DATA PROVIDED:
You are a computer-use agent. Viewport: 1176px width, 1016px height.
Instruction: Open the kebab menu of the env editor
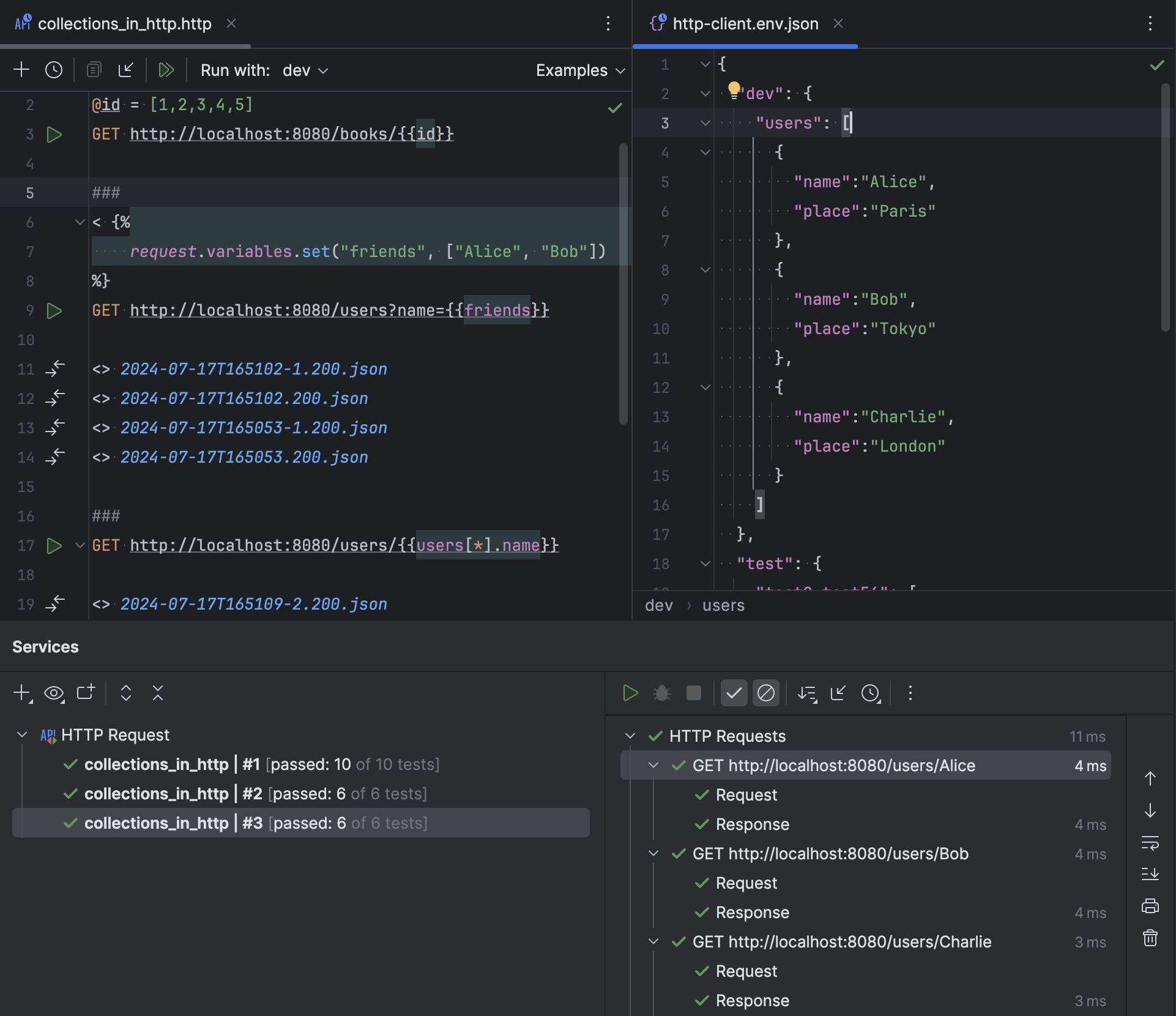1151,24
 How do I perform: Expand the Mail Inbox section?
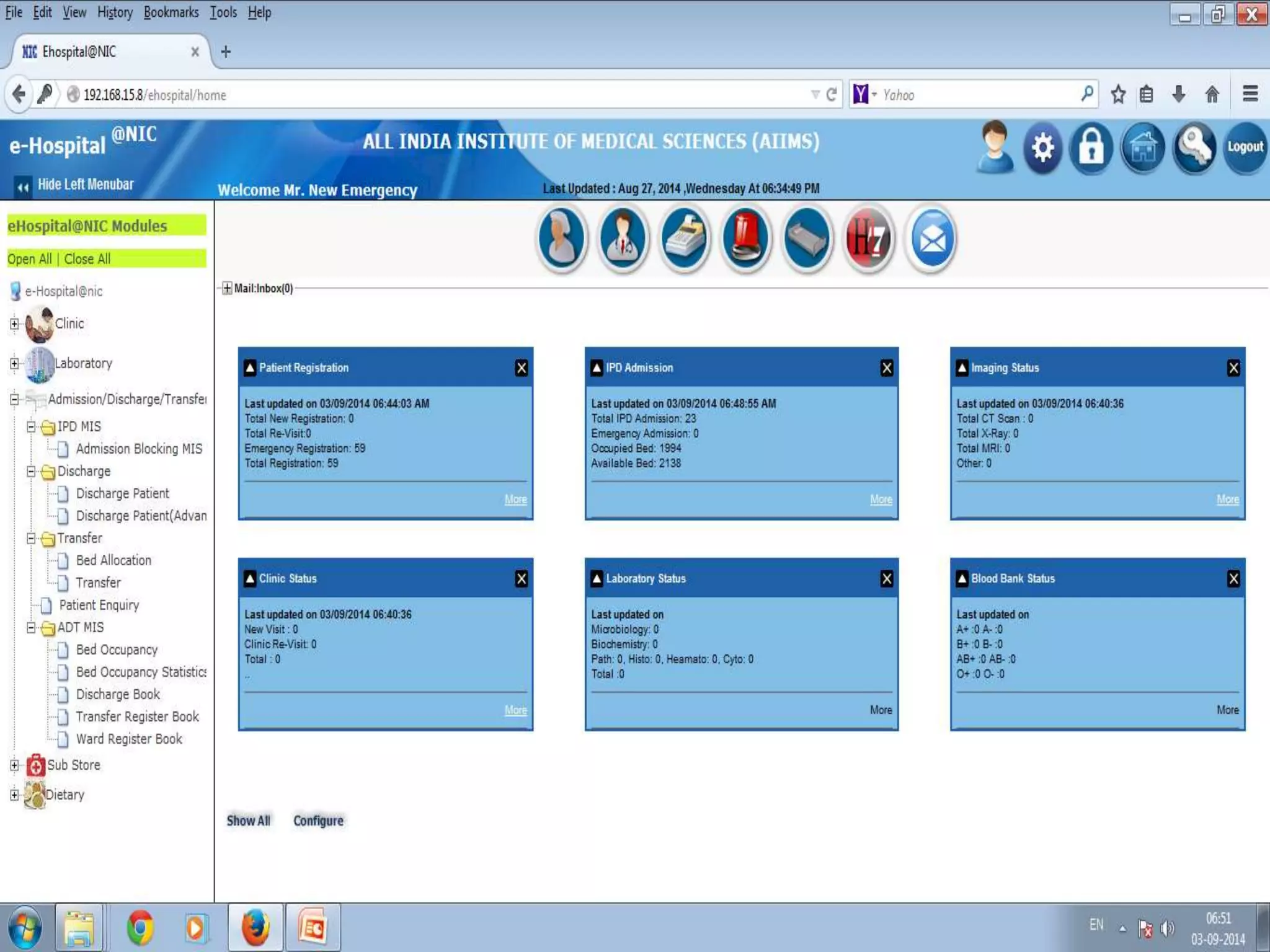pyautogui.click(x=227, y=288)
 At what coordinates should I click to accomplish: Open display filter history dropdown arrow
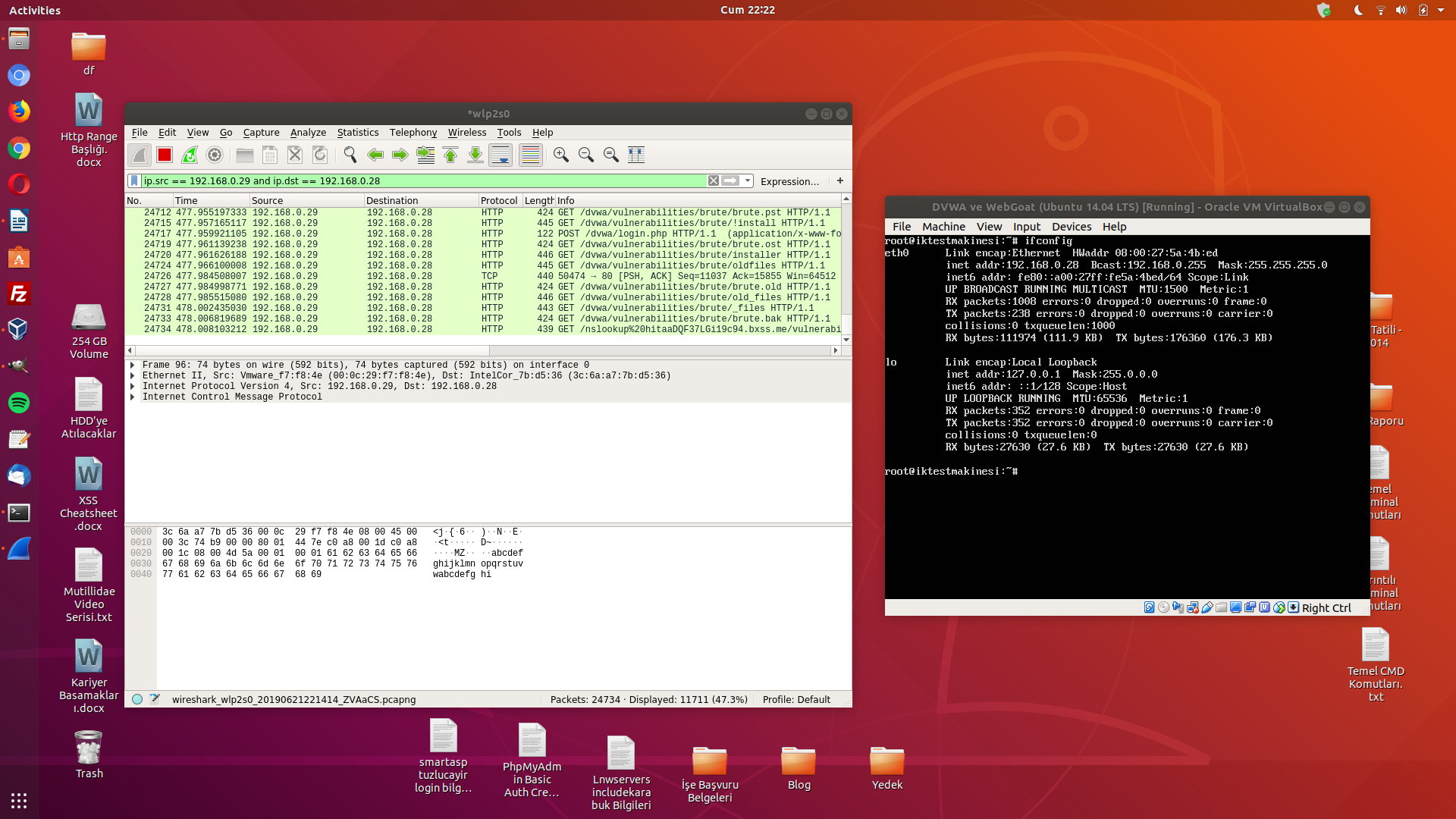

YOUR TASK:
Your answer must be an exact copy of the records, without the pictures.

TASK RESPONSE:
You are a computer-use agent. Viewport: 1176px width, 1016px height.
Instruction: Open the kebab menu of the env editor
1151,24
 How do I perform: Expand the Mail Inbox section?
pyautogui.click(x=227, y=288)
 At what coordinates should I click to accomplish: Open display filter history dropdown arrow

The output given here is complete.